AIM OF THE TASK: Repeat the lines starting with the line containing "1024x743 pixels. At" and going on through the line containing "Looking at the screenshot, I should tap(789, 841).", swapping "Start Price" for "Opening Price" and leaving everything else unchanged.

RECORD EXCERPTS:
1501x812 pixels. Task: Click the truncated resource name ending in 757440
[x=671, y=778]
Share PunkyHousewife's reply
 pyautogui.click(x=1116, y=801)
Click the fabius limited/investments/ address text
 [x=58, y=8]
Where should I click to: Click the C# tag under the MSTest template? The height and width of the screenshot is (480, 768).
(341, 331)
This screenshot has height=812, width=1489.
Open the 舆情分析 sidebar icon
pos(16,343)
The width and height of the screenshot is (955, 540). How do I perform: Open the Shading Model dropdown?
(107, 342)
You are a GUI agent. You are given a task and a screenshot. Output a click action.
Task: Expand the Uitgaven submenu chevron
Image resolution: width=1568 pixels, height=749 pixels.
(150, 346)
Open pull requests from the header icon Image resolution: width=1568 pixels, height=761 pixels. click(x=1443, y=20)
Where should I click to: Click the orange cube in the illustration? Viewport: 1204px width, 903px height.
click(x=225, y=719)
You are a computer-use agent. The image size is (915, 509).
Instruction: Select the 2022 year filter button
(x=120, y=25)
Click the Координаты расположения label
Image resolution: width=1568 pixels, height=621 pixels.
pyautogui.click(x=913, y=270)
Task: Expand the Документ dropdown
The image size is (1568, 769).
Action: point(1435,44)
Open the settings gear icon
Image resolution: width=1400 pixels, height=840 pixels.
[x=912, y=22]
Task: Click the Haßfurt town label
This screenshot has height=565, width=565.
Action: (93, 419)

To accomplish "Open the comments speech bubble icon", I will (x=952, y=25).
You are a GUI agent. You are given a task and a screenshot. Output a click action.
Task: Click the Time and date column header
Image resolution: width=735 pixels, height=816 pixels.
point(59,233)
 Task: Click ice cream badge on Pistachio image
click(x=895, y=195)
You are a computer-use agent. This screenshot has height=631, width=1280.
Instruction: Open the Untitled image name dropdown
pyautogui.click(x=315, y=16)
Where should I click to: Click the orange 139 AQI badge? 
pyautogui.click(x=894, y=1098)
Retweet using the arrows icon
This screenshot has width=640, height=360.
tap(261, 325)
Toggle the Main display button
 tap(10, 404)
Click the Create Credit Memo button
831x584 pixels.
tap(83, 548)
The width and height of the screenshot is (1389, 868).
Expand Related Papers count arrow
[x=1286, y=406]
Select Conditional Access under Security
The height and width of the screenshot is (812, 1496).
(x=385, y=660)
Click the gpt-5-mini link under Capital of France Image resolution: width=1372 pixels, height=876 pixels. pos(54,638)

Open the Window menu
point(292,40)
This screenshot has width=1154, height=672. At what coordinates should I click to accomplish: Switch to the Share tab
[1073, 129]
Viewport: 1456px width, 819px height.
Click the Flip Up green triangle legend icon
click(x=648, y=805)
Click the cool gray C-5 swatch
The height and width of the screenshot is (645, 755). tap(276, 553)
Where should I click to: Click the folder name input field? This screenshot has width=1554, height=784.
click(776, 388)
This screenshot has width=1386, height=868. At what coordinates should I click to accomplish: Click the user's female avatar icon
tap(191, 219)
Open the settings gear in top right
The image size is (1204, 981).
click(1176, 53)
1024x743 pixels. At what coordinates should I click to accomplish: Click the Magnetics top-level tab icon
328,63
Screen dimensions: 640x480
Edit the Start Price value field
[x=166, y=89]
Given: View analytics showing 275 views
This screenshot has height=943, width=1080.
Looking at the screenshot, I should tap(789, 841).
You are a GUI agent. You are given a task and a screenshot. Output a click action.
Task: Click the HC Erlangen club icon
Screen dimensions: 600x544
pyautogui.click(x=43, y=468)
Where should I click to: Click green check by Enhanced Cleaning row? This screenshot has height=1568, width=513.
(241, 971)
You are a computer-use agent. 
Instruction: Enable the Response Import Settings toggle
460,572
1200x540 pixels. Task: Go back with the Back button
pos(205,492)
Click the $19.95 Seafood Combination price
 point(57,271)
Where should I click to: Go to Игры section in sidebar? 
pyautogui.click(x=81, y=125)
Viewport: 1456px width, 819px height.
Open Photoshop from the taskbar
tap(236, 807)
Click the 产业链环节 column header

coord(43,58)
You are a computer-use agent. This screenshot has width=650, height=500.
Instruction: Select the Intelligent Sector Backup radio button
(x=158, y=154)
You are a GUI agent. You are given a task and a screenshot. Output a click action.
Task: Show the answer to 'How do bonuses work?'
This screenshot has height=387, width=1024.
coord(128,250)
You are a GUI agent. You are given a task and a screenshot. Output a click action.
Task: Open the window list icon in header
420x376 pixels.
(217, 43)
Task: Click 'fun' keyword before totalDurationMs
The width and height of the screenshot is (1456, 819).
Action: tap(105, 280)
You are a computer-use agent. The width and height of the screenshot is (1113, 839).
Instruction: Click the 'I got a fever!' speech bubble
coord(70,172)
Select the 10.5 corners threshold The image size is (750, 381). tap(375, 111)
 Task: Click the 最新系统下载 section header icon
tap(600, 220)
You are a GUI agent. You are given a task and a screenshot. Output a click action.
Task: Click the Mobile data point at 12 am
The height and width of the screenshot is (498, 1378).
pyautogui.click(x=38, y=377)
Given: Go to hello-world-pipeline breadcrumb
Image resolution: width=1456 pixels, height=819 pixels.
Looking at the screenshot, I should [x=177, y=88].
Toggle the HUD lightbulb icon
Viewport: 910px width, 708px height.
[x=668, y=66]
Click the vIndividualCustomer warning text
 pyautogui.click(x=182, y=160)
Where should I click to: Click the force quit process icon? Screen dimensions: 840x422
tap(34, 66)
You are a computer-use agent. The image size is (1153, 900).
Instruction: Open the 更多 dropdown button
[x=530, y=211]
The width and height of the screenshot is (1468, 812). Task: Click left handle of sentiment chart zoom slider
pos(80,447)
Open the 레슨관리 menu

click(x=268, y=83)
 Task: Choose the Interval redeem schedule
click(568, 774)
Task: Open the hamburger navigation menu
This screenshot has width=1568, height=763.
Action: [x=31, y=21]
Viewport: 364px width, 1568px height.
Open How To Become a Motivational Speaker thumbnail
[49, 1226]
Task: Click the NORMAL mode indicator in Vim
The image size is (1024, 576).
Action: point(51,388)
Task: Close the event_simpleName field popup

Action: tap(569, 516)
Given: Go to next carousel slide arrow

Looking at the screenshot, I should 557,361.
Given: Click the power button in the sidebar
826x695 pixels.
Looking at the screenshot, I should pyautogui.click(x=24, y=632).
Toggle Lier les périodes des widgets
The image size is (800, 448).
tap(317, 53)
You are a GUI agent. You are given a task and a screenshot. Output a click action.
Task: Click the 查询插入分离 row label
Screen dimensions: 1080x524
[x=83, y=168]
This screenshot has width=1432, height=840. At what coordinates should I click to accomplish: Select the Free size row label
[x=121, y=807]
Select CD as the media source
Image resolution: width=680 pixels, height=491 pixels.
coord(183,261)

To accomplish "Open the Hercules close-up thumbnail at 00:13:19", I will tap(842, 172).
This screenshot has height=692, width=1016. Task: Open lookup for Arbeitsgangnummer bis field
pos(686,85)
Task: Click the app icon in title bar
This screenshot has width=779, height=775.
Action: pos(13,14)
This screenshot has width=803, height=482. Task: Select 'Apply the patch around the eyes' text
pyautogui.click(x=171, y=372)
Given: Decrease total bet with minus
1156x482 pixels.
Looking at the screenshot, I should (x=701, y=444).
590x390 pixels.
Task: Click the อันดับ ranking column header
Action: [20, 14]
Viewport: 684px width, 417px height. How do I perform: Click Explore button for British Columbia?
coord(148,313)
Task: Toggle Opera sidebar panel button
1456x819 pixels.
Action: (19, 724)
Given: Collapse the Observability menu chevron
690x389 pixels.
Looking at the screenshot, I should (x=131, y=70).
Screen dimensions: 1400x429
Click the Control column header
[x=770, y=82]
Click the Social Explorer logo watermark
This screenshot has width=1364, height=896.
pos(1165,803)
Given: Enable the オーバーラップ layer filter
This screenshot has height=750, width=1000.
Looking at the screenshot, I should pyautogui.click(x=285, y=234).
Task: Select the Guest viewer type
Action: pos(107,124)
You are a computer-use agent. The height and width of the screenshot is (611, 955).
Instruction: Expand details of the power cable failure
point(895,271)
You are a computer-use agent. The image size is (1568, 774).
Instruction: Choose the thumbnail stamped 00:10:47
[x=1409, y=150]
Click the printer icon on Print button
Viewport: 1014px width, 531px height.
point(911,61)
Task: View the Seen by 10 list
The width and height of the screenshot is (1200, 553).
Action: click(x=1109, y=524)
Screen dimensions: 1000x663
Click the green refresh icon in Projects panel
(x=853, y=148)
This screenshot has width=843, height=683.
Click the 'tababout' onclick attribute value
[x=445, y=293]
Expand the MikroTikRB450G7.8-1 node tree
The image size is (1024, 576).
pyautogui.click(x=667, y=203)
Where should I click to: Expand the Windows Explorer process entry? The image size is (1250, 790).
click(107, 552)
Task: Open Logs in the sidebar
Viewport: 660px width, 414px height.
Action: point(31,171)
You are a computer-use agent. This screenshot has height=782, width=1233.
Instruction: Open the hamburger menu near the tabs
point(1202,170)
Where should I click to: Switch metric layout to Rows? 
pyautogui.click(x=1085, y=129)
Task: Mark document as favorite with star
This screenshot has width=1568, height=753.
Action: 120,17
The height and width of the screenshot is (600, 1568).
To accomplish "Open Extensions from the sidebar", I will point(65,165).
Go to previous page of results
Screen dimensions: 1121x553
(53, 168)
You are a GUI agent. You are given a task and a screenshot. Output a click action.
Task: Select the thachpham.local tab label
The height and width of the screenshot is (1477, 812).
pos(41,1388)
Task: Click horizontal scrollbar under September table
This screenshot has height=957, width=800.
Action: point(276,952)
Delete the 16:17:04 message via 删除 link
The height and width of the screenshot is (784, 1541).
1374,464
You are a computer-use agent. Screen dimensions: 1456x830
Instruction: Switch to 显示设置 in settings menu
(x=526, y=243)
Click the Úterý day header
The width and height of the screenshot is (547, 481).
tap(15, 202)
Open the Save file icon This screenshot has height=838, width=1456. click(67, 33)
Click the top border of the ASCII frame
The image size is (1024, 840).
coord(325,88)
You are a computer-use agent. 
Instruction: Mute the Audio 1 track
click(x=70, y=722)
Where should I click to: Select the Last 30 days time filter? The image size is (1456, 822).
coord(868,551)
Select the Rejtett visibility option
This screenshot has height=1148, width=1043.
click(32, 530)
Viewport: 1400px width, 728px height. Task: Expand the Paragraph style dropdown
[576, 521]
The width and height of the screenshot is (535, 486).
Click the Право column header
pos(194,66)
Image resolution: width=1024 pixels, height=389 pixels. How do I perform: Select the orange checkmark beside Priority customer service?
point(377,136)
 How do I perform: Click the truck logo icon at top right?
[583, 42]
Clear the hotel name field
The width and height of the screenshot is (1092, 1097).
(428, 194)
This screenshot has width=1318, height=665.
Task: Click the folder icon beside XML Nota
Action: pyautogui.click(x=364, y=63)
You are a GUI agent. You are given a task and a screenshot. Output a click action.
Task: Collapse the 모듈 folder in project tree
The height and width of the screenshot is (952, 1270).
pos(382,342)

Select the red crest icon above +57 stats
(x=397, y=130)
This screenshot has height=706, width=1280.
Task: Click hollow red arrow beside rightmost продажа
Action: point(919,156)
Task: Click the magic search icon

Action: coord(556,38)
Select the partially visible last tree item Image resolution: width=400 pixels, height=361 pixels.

TASK ANSWER:
1024x743 pixels. At what coordinates should I click to accomplish: Click the Magnetics top-level tab icon
328,63
Screen dimensions: 640x480
Edit the Opening Price value field
[x=166, y=89]
Given: View analytics showing 275 views
This screenshot has height=943, width=1080.
Looking at the screenshot, I should tap(789, 841).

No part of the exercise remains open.